Nathan Myhrvold's Recipe for a Better Oven

We cook our food using technology invented to bake bricks. We can do a lot better

Most of us bake, roast, and broil our food using a technology that was invented 5,000 years ago for drying mud bricks: the oven. The original oven was clay, heated by a wood fire. Today, the typical oven is a box covered in shiny steel or sparkling enamel, powered by gas or electricity. But inside the oven, little has changed.
Is a brick dryer really the best system for cooking food? Not even close. The typical modern oven—even a US $10,000 unit used by professional chefs or a $5,000 model used in a high-end home kitchen—has a host of problems. It can’t cook food equally well whether full or nearly empty, left alone or regularly checked, or with food placed in any position inside. Yet oven manufacturers could solve every problem with existing technology, if only they would apply it.
The problems with ovens start as soon as you turn them on. Preheating always seems to take an unreasonably long time because ovens waste most of the hot air they generate. The actual amount of energy required to reach baking temperature is quite small: Just 42 kilojoules will heat 0.14 cubic meters of air to 250 °C. The heating element in a typical domestic electric oven supplies this much energy in a mere 21 seconds.
It’s the oven walls you want to preheat, however, not the air. Unfortunately, the heat, which originates in the heating coils of an electric oven or the burner of a gas oven, must pass through the air to get to the walls, and air is an awful conductor of heat, only slightly better than Styrofoam. Even worse, air expands when heated, so much of it flows out of the vent, heating the kitchen rather than the oven. And if you try to save that heat by closing the vent and adding a latch to the door, the oven might explode.
The time it takes an oven to heat up, however, is the least of the problems. Oven walls radiate heat unevenly because they vary in thickness and in their proximity to the heating elements. So the temperature can fluctuate by tens of degrees from one spot to another. And many oven doors contain a window, which radiates a lot less heat into the oven cavity than the walls do.
At low temperatures, these fluctuations don’t matter much, because radiant heat is weak compared to the heat transferred through conduction and convection; at high baking temperatures, the unevenness matters a lot. The power of radiant heat emitted from part of an oven wall at 270 °C is 16 percent more intense than the power coming from part of a wall that is slightly cooler, at 250 °C.
Brawn Not Brains: Traditional ovens, like the one in this Viking range, are impressive in their brawn, less so in their brains.  
1. In this gas broiler, burning fuel spreads across a wide screen.
2. The heat originates at the main gas burner and reaches the food through radiation, air convection, and direct conduction.
3. The temperature sensor in the upper back corner is in a spot that’s often tens of degrees hotter than the bottom front corners.
4. The exhaust vent keeps smoke from filling the kitchen but allows hot air to escape.
Roll over the numbers for more information.
Food itself also absorbs radiant heat unevenly, which exacerbates the problem. Some parts of the surface naturally dry faster and brown earlier. Because dark surfaces absorb more radiant heat than light surfaces do, small variations quickly grow. If a darkening part of the food is particularly close to an intense spot of radiant heat, that part of the food will likely burn.
And you, the cook, will inevitably make the situation worse. As soon as you open the oven door to adjust or check on the food, nearly all the hot air spills out. The puny electric element or gas burner is no match for such large surges of cool air, so the temperature in the oven plummets, and it recovers slowly.

(Information provided)
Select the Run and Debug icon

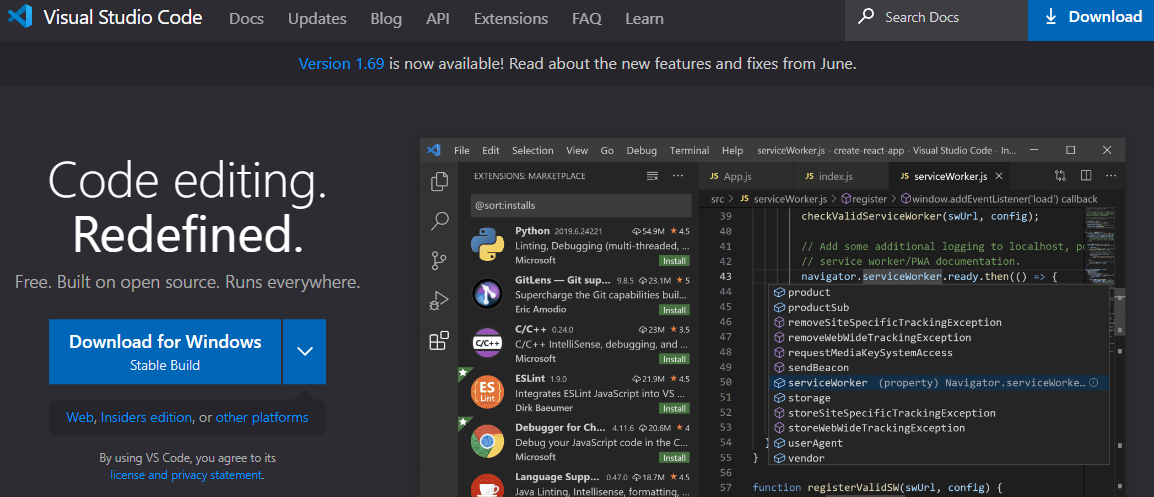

* * *

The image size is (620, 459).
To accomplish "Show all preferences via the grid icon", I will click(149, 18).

(Exercises to complete)
(a) Answer these questions using the article on ovens:
(i) How long ago was the oven invented, and what was it first used for?
(ii) How many seconds does the heating element in a typical home electric oven take to supply 42 kilojoules?
(iii) By what percentage is the radiant heat from part of an oven wall at 270 °C stronger than from part of a wall at 250 °C?
(b) Write the next few paragraphs of the article on ovens, picking up after its final sentence.
The entries have nothing to do with what comes next.

(Task-by-task answers)
(a)
(i) 5,000 years ago, for drying mud bricks.
(ii) 21 seconds.
(iii) 16 percent.

(b)
Oven designers could do a lot to make ovens heat more evenly by taking advantage of the different ways ovens transfer heat at different cooking temperatures. At 200 °C or below, convection moves most of the heat. But at 400 °C, radiant energy starts doing a fair amount of the heat transfer. At 800 °C, radiation overwhelms convection. Why couldn’t we have an oven designed to cook primarily by convection at low temperatures that switches to radiant heating for high-temperature baking?
And you’re not going to be able to stop a cook from opening the oven door on occasion—peeking through a grease-splattered window just doesn’t cut it. But designers could prevent that blast of cold air by building a blower into the door frame that generates a “curtain” of air whenever the door is opened, retaining more of the preheated air in the oven. Larger versions of air doors are already in wide commercial use for refrigerated warehouses. Designing one for an oven is trickier because the chamber is small and turbulent currents could do more harm than good. Still, it could be done.
Hot spots affect broiling as well as baking. Electric broilers use bars or rods made from Nichrome, an alloy of nickel and chromium (and often iron) that heats up when electricity passes through it. With reasonable energy efficiency, electric broilers can heat quickly and reliably to temperatures as high as 2,200 °C. Maximum settings are typically restricted to 1,200 °C in order to extend the life of the heating element and avoid charring the food.
Every broiler has a sweet spot—or perhaps we should call it a “sweet zone”—where the heat is at its most intense. If you place the food above or below this zone, it will cook unevenly. Moving the food closer to the heating elements won’t make it hotter; it will simply make the cooking more uneven.
Surprisingly, however, the opposite problem occurs when food is too far from the element: Cold spots appear directly below the rods, and hot spots fall in between. What has changed is that the distance to the element no longer causes heat intensity to vary much from side to side, but there are still variations in the way heat reflects.
You can make a broiler cook more evenly with a simple DIY project: Install some shiny vertical reflectors near the edges of the compartment. Another good way to ensure that food browns evenly under a broiler is to wrap the dish with a reflective foil collar. But why should you have to jury-rig a fix? It wouldn’t be hard for oven manufacturers to build reflective materials into the oven. Viking Range is developing stainless steel cavities that are more reflective, but they need better materials that are easy to clean and don’t discolor when heated to high temperatures.
Such reflectors wouldn’t entirely solve the problem of uneven broiling. The food itself can cause variations. The shiny skin of raw fish reflects heat, but as the skin browns, it reflects less and less energy. That’s why food under a broiler can seem to cook slowly at first and then burn in the blink of an eye.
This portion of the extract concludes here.